The word that changes everything and why most women have never heard it
- The Line Between

- Apr 8
- 2 min read
Updated: Apr 29
In 1973, an anthropologist named Dana Raphael coined two words that would go on to shape how we think about birth and motherhood. One of them, Doula, became widely known. The other, Matrescence, remained largely absent from mainstream conversation for the next fifty years.
Matrescence describes the transformation a woman undergoes as she becomes a mother. Not just the physical transformation of pregnancy and birth, but the complete neurological, psychological, emotional and relational reorganisation that follows. The rewiring of the brain. The dissolution of one identity and the slow emergence of another. The grief and the expansion happening simultaneously, without anyone naming either.

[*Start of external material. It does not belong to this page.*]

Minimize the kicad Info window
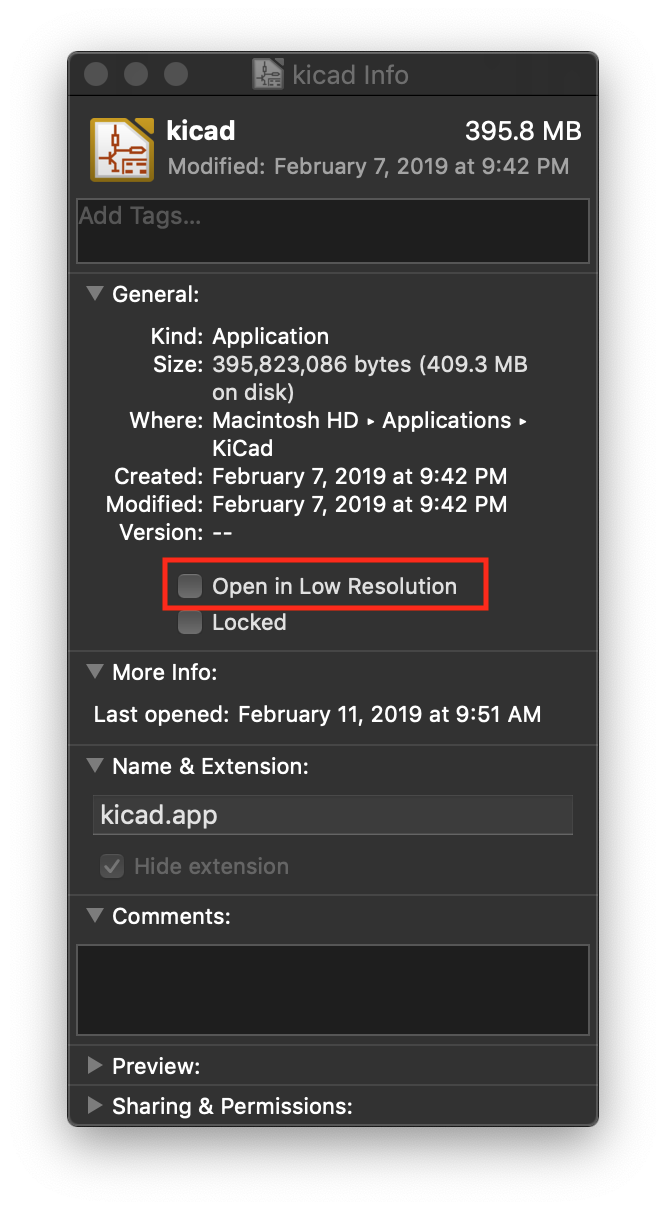 (x=136, y=75)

It is a transformation as profound as adolescence. And yet unlike adolescence, which we have rituals for, language for, a cultural understanding of as a passage, Matrescence is treated as though it is not happening. As though the woman simply had a baby and should now be getting on with things.
The consequences of that silence are not abstract. When there is no word for an experience, it cannot be researched, funded or adequately supported. When there is no cultural acknowledgment that a woman is in the middle of a genuine transformation, she is left to interpret her own symptoms, the identity confusion, the grief, the ambivalence, the intensity of emotion, as personal failings rather than as the expected features of an enormous crossing.
Sixty-seven percent of mothers have never heard the word Matrescence. That number stays with me.
Cambridge Dictionary added it in 2022. Oxford and Merriam-Webster still have not. In early 2024, Peanut and Tommee Tippee took out a full-page ad in the New York Times calling for that to change. Dictionary.com has since added it. A documentary is in production. The conversation is growing, slowly, but it is growing.
What naming something changes is not the experience itself but the relationship a woman has to it. When she understands that what she is moving through has a name, that it is a recognised transformation, that other women have moved through it and that her feelings are not evidence of failure, something shifts. Not everything. But something essential.
That is why naming Matrescence matters. Not as an academic exercise. As an act of care toward every woman who is in the middle of this crossing without knowing it has a name.